Was Nassraumleuchten auszeichnet
Nassraumleuchten sind Leuchten für feuchte oder nasse Umgebungen mit erhöhten Anforderungen an Gehäuse, Abdeckung und Dichtheit. Typisch sind geschlossene Bauformen, widerstandsfähige Materialien und Befestigungen, die auch bei Kondenswasser oder Spritzwasser eine zuverlässige Beleuchtung ermöglichen. Je nach Einsatzumgebung werden auch Reinigungsaufwand, Korrosionsbelastung und mechanische Beanspruchung in die Auswahl einbezogen.
Typische Einsatzorte in Gebäuden
Verwendet werden Nassraumleuchten unter anderem in Waschräumen, Kellerbereichen, Technikräumen, Nebenräumen, Garagen, Untergeschossen und betrieblichen Nasszonen. Auch in Räumen mit stark schwankender Temperatur oder erhöhter Luftfeuchtigkeit kommen sie zum Einsatz. Entscheidend ist nicht allein, ob Wasser direkt auftritt, sondern ob Feuchtigkeit, Dampf oder regelmässiges Abwaschen die Leuchte dauerhaft belasten.

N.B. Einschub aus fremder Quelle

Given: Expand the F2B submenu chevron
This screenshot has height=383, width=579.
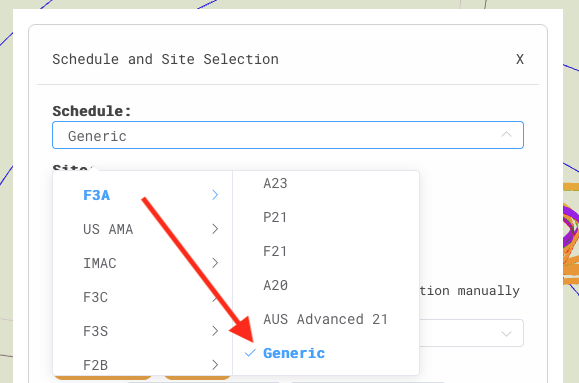Looking at the screenshot, I should 215,365.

Bauformen und technische Ausführungen
Nassraumleuchten sind als Decken- oder Wandleuchten, lineare Leuchten sowie in kompakten Ausführungen erhältlich. Häufig werden sie mit diffuser Abdeckung für gleichmässiges Licht oder mit robusterem Gehäuse für beanspruchte Umgebungen geplant. Je nach Projekt spielen Lichtverteilung, Wartungszugang, Energieeffizienz und die passende Schutzart eine Rolle. Heute werden viele Nassraumleuchten mit LED-Technik ausgeführt, es gibt jedoch unterschiedliche Ausprägungen je nach Raum und Nutzung.
Abgrenzung zu anderen Raumleuchten
In der Hierarchie gehören Nassraumleuchten zu den Raumleuchten und damit zur Beleuchtung innerhalb von Elektroinstallationen. Von gewöhnlichen Deckenleuchten unterscheiden sie sich durch die Auslegung auf Feuchtigkeit und Reinigung. Gegenüber Staubleuchten steht nicht der Schutz vor trockener Partikelbelastung im Vordergrund, sondern die Eignung für feuchte Bedingungen. Sensorleuchten beschreiben primär die Schaltfunktion, während Nassraumleuchten den Umweltschutz der Leuchte definieren; beides kann in einem Produkt kombiniert sein.